Siera Vercillo (Canada): Siera Vercillo is currently based in Toronto, Canada where she holds a PhD in Geography from the University of Western Ontario. She has been working in agricultural extension and research in sub-Sahara Africa, particularly in northern Ghana for the past 10 years. She is currently an Adjunct Professor and Postdoctoral Fellow at the University of Waterloo where she is focused on contributing to feminist political ecology scholarship of sustainable rural livelihoods, household food security, agrarian and nutrition transitions and urban food system development. She has published academic articles in Ambio, the Journal of Rural Studies, Third World Quarterly and has OpEds in Aljazeera and The Conversation-Africa. Siera works closely with African Ministries of Food and Agriculture extension staff, peasant farmer activists and scholars. She brings gold-standard evidence-based decision-making and planning to IfE that is in line with the values, interests and experiences of peasant farmers and their families for more sustainable, resilient and justice-oriented agri-food and nutrition systems.

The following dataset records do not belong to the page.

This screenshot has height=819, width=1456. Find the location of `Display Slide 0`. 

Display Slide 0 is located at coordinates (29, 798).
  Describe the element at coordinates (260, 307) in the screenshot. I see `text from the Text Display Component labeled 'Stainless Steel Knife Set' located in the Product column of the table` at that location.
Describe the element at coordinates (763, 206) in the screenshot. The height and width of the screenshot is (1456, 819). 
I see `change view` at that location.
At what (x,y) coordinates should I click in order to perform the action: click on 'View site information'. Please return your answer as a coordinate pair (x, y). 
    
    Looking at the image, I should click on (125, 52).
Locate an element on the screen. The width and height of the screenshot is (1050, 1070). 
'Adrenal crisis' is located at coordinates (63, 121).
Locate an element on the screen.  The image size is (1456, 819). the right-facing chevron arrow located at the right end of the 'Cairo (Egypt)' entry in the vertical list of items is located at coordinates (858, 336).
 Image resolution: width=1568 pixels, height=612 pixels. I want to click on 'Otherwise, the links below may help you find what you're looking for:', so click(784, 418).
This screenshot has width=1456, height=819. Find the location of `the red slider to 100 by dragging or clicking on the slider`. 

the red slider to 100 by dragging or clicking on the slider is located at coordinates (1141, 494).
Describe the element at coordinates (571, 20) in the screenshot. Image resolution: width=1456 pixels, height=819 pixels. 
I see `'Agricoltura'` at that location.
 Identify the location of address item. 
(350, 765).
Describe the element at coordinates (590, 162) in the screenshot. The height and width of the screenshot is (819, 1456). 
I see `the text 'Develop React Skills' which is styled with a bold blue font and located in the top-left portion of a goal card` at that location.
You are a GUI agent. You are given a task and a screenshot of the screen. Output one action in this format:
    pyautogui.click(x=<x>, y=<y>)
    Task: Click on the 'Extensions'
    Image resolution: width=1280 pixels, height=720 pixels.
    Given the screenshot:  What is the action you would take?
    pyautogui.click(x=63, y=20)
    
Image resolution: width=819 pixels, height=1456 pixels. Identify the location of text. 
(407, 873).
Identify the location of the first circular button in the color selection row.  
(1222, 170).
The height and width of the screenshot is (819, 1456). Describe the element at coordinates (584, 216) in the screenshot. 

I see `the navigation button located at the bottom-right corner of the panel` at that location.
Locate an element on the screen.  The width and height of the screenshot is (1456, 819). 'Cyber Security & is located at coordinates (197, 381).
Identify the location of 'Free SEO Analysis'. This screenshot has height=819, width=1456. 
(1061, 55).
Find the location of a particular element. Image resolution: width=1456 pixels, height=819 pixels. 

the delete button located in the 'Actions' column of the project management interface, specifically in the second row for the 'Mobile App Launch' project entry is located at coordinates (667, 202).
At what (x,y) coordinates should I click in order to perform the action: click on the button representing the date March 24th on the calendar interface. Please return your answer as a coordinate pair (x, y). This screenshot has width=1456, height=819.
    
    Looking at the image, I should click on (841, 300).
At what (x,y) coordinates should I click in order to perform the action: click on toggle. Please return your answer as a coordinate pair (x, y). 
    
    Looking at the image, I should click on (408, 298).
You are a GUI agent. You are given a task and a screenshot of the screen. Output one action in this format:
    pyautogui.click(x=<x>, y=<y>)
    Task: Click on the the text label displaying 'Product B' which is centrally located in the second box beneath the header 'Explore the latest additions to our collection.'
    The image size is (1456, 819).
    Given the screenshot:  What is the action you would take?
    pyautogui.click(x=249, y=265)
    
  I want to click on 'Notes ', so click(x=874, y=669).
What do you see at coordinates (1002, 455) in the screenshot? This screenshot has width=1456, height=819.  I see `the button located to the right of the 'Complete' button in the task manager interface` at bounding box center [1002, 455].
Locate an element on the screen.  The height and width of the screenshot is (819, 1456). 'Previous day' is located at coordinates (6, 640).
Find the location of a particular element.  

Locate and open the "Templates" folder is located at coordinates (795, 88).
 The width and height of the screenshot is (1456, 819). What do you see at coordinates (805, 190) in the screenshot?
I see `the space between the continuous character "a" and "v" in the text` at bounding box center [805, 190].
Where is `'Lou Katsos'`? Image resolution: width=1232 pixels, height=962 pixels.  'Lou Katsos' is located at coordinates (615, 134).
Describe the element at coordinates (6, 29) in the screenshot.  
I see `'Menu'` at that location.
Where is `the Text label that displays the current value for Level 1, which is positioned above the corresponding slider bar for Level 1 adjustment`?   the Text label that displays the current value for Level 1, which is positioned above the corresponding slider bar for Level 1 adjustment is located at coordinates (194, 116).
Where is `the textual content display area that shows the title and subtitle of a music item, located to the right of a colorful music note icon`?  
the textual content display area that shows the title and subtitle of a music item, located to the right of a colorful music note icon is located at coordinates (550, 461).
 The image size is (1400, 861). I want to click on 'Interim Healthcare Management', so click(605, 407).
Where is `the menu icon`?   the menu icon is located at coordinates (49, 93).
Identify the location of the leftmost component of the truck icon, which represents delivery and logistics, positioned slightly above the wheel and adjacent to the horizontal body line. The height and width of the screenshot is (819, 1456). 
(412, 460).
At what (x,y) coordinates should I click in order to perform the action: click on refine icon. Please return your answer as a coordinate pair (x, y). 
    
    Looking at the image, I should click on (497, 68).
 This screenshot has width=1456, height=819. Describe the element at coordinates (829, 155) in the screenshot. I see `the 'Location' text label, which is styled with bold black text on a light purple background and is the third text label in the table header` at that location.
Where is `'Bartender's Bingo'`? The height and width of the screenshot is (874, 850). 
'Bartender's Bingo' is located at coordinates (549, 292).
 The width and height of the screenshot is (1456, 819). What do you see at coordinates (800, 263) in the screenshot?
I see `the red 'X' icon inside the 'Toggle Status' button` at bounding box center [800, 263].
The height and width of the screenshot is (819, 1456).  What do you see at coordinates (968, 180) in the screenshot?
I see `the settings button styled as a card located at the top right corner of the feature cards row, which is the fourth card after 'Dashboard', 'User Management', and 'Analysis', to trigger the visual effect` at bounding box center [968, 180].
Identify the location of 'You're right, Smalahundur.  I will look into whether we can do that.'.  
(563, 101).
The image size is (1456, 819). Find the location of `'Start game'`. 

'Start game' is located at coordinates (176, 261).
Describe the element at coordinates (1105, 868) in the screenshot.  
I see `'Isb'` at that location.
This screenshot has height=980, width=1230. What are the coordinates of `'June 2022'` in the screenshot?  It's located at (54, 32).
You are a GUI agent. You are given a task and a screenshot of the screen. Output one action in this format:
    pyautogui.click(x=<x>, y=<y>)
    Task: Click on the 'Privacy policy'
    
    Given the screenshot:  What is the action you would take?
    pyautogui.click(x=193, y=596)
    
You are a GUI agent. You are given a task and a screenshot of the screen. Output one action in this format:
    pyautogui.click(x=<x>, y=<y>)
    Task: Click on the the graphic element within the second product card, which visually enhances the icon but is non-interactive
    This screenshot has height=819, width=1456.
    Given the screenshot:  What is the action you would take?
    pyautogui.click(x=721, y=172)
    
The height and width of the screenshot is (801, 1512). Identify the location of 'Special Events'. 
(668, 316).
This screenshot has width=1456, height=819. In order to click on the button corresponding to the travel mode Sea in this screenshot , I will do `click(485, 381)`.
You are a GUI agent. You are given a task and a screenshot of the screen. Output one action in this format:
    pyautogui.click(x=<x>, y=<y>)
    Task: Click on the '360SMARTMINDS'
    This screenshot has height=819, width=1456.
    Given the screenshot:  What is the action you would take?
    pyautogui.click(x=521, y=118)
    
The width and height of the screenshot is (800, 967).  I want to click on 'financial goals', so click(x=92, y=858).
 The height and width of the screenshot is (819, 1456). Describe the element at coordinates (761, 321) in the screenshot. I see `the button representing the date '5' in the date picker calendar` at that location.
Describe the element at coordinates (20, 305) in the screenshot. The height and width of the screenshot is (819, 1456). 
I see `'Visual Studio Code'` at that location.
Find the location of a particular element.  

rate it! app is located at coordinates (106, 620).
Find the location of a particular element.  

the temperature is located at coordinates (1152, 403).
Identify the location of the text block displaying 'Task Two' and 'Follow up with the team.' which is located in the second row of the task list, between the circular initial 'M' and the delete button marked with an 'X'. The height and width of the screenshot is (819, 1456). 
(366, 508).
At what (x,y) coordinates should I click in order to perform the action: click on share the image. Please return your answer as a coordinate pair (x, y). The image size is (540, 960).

Sirjana Kafle (Nepal): Ms. Sirjana Kafle is known as a political and social activist, working with the university on academic research. She is an expert on anti- slavery issues, having 20 years of experience on human rights (focused on women and children), labor rights of modern days slavery survivors, and marginalized population of Nepal. She is skilled in designing and managing anti-slavery programs, managing multi-donor grants in a multi-cultural setting, and is an expert on gender, migration and women’s political participation. She has more than 15 years’ experience working at the policy level in foreign affairs and high-level advocacy.
Williams Ngwakwe (Nigeria): Williams Ngwakwe studied geology at Kogi State University, Ayangba (BSc Geology), and environmental planning and protection at University of Abuja in Nigeria. He started as a social and human rights activist at university, and then did his compulsory youth service with the Delta State Ministry of Youth and Sport. He co-founded Concerned Youth Forum, an organization that focuses on empowering and mentoring of vulnerable youth and women. Williams is presently National Coordinator of Shacks and Slum Dwellers Association (SDA) of Nigeria, overseeing and coordinating the rights of slum communities to shelter and mitigating issues of forced eviction. He is also an IfE Field Hearings partner in Nigeria.
Note that one advisor (from Democratic Republic of the Congo) cannot be shown here, because it puts her life at risk.